The first was a study conducted by the European Molecular Biology Organisation in 2017, which demonstrated that environmental genetic changes can create a mark on genetic expression. In the case of roundworms, the experimental model, this mark persisted for 14 generations, which, at the time, was the longest span of environmentally induced genetic change observed in an animal. In other words, it was one of the first studies that demonstrated transgenerational epigenetic inheritance.

The second study, conducted by researchers at the University of California in 2022, built on this. It focused on a particular modification of a histone protein (H3K27me3). The epigenetic mark H3K27me3 references the methylation of a particular amino acid, leading to DNA being less packed and genes in that region being less accessible for activation.

Once again using roundworms as the experimental model, the study established a cause-and-effect relationship between sperm-transmitted histone marks, gene expression, and development in offspring and grand-offspring.

The third landmark study, conducted by École Polytechnique Fédérale de Lausanne (EPFL) in 2024, demonstrated the role of epigenetic state in neurons, showing that epigenetic changes are crucial for memory formation and learning.

Researchers in the study focused on the flexibility of the chromatin – the packaged form of DNA inside a cell. They discovered that the epigenetic state of a neuron, specifically the openness or compactness of its chromatin, plays a determining role in which neurons are involved in forming a specific memory.

Using mice as the experimental model, researchers used a virus to deliver epigenetic enzymes that artificially induce the openness of the neurons' chromatin. The study found that mice with more open chromatin states in their neurons learnt better. When the opposite approach was taken – researchers generating a compactness of chromatin – they found that the mice’s ability to learn was impaired.

The study is particularly significant as it shifts the focus from the traditional view of synaptic plasticity to epigenetic changes in the nucleus of the neurons, which could fundamentally alter the way in which cognitive disorders are treated and understood.

Where Will The Biggest Changes From This Technology Be Felt In The Next Five Years?

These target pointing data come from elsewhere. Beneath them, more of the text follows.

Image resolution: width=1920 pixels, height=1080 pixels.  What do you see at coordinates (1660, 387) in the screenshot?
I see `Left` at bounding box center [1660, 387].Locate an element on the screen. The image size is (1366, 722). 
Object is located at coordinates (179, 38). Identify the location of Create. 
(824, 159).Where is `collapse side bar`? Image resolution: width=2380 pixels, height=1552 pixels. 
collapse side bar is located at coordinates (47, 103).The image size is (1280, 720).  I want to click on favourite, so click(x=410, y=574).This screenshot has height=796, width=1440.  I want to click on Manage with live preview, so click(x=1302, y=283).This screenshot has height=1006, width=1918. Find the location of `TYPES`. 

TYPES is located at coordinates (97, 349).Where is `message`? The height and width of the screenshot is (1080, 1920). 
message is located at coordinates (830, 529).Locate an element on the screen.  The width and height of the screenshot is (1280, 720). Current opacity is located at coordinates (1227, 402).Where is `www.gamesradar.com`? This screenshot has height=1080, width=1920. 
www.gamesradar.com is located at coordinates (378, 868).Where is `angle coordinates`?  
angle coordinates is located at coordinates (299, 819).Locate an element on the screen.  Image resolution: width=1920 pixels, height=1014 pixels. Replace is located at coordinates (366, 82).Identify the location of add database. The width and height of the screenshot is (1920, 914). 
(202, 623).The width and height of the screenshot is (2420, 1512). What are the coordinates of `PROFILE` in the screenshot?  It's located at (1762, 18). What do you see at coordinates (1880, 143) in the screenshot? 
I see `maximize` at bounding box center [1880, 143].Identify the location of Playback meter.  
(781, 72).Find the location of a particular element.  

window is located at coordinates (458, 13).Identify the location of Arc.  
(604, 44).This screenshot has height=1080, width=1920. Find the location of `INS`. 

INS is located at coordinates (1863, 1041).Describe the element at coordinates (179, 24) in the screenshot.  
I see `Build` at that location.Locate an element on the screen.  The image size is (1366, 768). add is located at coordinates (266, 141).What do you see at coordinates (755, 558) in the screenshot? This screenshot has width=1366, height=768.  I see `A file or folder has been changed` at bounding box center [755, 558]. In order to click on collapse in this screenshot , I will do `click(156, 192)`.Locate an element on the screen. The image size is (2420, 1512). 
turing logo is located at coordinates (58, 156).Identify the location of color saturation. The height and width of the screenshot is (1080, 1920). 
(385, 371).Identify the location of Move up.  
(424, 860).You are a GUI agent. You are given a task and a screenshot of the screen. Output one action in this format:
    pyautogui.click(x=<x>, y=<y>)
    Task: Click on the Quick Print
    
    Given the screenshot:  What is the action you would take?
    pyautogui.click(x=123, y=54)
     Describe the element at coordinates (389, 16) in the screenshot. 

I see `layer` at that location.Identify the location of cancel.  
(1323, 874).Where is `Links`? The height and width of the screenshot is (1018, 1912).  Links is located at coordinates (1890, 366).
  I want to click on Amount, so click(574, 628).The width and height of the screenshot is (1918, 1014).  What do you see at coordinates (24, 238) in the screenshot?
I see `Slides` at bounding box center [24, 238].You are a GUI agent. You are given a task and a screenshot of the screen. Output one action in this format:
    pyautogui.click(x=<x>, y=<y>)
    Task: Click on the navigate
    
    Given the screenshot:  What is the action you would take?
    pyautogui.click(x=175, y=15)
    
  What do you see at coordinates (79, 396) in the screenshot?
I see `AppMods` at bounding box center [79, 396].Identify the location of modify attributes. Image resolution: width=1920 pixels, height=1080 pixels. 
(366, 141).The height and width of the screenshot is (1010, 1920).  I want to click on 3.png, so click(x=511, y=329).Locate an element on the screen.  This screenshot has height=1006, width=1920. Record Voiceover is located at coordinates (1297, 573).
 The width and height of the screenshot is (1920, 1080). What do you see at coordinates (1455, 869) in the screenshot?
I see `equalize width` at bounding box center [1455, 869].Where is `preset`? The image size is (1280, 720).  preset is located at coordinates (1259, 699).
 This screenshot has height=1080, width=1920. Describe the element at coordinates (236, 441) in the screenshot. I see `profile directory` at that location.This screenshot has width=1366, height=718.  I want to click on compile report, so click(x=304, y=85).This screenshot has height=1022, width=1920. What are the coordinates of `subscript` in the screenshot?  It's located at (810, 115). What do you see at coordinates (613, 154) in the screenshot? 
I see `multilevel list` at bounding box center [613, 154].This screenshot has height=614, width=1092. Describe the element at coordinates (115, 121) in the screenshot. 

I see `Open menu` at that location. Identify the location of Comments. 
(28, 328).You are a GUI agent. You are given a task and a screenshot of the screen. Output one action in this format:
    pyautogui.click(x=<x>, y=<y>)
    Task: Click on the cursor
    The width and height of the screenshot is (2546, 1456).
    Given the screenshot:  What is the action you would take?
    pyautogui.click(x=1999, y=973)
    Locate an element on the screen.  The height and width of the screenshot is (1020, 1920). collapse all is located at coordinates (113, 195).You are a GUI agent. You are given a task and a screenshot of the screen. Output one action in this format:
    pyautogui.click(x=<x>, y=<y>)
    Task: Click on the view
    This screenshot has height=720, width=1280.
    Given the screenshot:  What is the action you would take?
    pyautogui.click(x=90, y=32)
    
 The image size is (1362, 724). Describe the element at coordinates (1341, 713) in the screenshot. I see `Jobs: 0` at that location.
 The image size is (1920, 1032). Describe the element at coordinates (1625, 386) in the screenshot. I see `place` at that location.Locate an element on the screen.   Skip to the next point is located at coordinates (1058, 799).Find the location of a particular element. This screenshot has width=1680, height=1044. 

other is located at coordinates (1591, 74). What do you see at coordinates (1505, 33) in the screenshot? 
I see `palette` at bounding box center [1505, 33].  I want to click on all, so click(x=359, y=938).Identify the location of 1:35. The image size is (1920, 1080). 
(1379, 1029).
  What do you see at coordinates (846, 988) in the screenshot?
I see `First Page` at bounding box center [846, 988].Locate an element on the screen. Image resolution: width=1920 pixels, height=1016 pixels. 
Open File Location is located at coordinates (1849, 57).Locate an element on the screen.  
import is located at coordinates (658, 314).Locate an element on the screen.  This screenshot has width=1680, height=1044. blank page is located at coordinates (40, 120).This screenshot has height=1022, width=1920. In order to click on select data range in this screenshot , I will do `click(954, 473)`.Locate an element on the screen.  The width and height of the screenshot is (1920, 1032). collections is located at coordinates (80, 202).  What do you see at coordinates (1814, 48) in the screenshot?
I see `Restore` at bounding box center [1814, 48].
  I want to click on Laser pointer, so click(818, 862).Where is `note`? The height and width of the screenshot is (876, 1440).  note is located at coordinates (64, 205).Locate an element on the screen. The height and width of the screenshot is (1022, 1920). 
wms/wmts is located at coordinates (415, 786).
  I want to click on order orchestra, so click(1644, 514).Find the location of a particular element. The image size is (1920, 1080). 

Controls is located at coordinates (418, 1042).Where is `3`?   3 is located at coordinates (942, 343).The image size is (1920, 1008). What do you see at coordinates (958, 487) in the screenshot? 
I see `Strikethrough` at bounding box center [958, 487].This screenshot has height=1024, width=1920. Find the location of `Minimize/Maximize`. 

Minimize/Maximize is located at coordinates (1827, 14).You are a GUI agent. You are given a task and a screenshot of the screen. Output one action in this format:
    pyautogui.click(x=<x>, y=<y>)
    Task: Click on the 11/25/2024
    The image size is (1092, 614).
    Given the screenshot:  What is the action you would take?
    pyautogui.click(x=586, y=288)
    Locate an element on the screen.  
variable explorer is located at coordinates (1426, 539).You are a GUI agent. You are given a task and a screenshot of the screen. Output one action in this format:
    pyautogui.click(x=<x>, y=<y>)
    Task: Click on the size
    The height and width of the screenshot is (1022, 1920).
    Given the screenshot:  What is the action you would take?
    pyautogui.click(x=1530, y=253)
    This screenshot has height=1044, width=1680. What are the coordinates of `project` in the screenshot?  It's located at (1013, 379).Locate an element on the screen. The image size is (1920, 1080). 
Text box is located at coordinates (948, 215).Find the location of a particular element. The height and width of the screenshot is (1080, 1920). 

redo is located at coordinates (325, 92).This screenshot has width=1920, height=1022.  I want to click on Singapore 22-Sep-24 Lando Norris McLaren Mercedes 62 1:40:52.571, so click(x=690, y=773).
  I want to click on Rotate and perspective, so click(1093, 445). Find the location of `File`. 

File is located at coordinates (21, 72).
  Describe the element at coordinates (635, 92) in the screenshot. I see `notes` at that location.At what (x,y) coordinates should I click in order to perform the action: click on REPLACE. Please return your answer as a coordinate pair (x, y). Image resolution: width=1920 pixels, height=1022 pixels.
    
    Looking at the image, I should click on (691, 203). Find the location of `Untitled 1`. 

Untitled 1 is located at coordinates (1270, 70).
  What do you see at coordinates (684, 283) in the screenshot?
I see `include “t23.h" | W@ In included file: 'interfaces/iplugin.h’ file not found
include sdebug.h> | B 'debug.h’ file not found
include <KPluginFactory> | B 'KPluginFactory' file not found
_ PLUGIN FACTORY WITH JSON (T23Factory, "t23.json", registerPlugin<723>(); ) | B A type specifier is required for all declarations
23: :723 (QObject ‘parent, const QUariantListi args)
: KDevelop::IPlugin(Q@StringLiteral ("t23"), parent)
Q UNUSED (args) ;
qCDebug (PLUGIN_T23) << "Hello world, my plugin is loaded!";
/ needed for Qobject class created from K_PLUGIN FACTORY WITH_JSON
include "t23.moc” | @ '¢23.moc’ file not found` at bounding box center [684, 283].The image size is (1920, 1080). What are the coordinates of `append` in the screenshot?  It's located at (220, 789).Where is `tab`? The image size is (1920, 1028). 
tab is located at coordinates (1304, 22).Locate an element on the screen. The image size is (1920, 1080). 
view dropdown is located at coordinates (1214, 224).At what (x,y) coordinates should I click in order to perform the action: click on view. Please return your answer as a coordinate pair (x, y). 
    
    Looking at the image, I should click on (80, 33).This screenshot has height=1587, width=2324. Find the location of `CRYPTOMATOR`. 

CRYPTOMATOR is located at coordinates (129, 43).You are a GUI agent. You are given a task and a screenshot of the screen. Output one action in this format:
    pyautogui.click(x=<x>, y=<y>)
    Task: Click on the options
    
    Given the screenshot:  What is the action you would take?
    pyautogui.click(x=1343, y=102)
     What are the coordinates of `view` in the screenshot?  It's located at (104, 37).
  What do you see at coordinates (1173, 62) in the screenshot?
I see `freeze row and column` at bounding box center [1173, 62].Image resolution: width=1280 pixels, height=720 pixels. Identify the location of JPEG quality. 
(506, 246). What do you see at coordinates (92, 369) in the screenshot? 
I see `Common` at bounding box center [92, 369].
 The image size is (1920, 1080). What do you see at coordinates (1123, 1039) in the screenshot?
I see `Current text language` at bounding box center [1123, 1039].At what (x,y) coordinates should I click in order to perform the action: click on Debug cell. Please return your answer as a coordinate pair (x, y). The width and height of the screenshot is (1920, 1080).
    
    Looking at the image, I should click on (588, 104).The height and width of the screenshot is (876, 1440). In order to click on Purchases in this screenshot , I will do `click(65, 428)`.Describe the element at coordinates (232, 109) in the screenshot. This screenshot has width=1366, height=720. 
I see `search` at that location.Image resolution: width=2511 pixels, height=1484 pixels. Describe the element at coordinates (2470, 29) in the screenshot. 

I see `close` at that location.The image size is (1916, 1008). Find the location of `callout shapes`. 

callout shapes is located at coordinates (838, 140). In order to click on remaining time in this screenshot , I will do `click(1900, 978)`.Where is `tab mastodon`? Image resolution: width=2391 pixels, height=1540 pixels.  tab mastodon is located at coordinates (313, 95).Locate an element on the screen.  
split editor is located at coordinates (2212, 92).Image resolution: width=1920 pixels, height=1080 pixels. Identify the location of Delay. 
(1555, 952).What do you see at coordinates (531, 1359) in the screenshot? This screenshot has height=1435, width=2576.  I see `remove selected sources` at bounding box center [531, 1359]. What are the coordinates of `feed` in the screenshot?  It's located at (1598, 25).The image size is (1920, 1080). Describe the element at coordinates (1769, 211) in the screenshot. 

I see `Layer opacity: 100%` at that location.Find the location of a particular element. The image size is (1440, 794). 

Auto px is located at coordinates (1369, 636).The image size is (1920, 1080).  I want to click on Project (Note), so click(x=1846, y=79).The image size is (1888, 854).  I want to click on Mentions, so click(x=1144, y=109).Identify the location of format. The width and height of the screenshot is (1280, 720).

Looking forward, there are two key areas where you are likely to see significant changes as a result of this technology. The first is in the medical field, where you will start to see targeted therapies that create a personalised approach tailored to your epigenetic profile. It is also very likely that the research conducted on the epigenetic state in neurons in relation to memory will build out further, potentially resulting in a silver bullet for neurodegenerative diseases like Alzheimer's and Parkinson's.

The second area is agriculture, where epigenetic research is going to be harnessed to speed up the development of crop varieties that have enhanced resistance to the stresses of modern climate change. This same technology can also increase the yield and nutritional content as arable land decreases and the population rises.